Henry Dunant, born May 8, 1822, founded the Red Cross and later won the first ever Nobel Peace Prize. Although believed by many to have been bisexual or gay, you won’t find any mention of that on either the Red Cross or Nobel websites.
Henry Dunant grew up in a devout Calvinist family. His businessman father and mother both undertook charity work in Geneva. As a young man, Henry also devoted his spare time to prison visits and other social work. In 1852, he founded the Geneva branch of the YMCA.
In 1859, Henry Dunany visited the Italian city of Solferino hoping for an audience with French Emperor Napoléon III. He hoped the emperor would intervene in a dispute he had with colonial authorities in French-occupied Algeria.
Napoléon III was headquartered in Solferino while fighting on the side of Piedmont-Sardinia against an Austrian occupation.
Henty Dunant arrived to a brutal scene.
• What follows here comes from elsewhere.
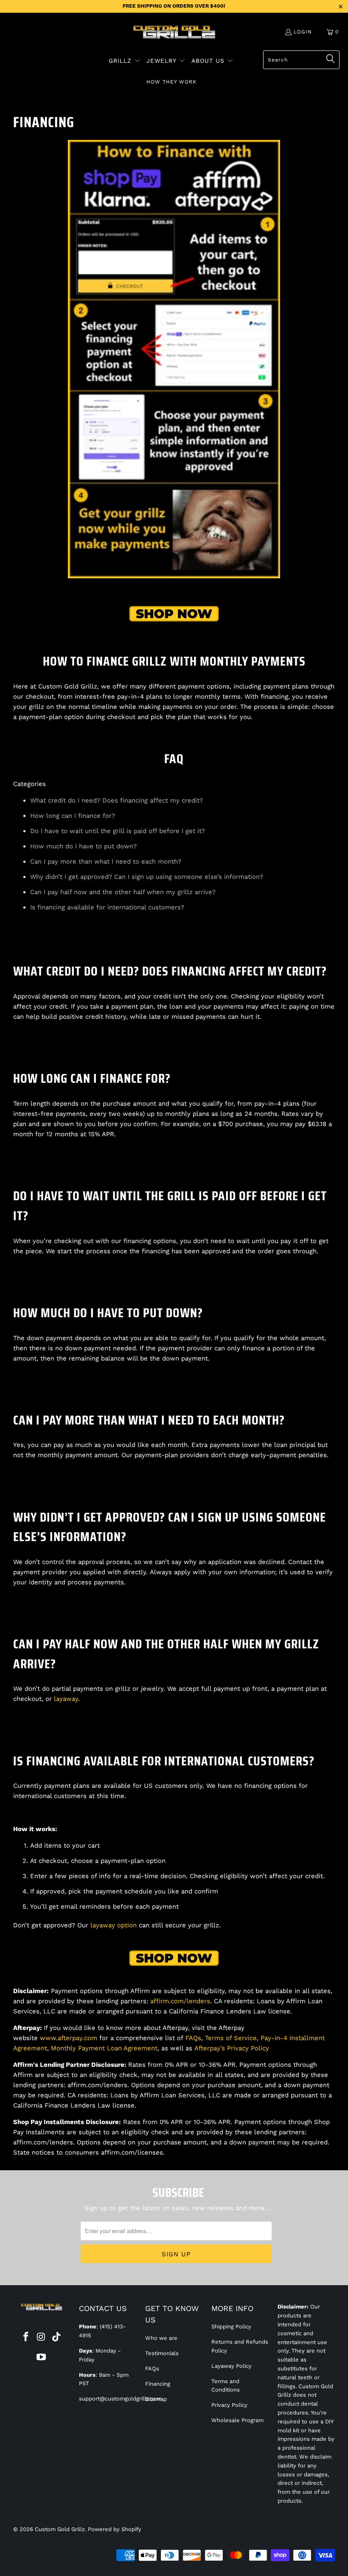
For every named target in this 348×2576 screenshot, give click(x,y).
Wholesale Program (237, 2420)
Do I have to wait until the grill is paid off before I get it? (117, 831)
An earlier battle finished with 40,000 wounded, dead and dying men left on the battlefield with little care. Henry organised local civilians to help the wounded.
A Memory of Solferino
Later, Henry wrote about the experience in his self-published A Memory of Solferino.
In the book, he suggested the formation of a neutral organization to care for wounded soldiers and sent copies of the book to influential European political and military figures. Gustave Moynier, president of the Geneva Society for Public Welfare, suggested the society take up the idea and a 5-person committee including Henry Dunant was formed.
The first meeting of the International Committee of the Red Cross took place on February 17, 1863.
Dunant and Moynier argued from the beginning, particularly of Dunant’s insistence that the organisation remain neutral. However, Henry Dunant’s ideas resulted in the signing of the first Geneva Convention in 1864.
Meanwhile, Henry Dunant’s business interest suffered as he focused on humanitarian causes. Declared bankrupt in 1867, he left Switzerland amid accusations of financial chicanery and homosexuality. Many of the accusations against him seemed to emanate from Moynier.
Henry Dunant lived in relative poverty over the following decades with Moynier actively working against him. Moynier served as president of the Red Cross for 46 years and apparently preferred no credit went to the bloke who thought of the idea.
But, Dunant came back to public attention in a big way in 1901 when he was one of the two people to share the first-ever Nobel Peace Prize.
Henry Dunant died in 1910. His family later published a memoir supposedly written by Dunant. However, scholars suspect the family both heavily censored Dunant’s actual writings and then added stuff they’d made up themselves.
There is no evidence to prove that Dunant was gay or bisexual. But besides the allegations that drove him out of Switzerland, unpublished letters also apparently indicate he was gay or bisexual.
German gay magazine Der Eigene claimed in 1924 that an exchange of letters between Dunant and the ‘Comte de M.’ allowed the conclusion of a same-sex disposition. A Swiss gay magazine mentioned another trove of 200 letters in 1964 but none have yet seen publication.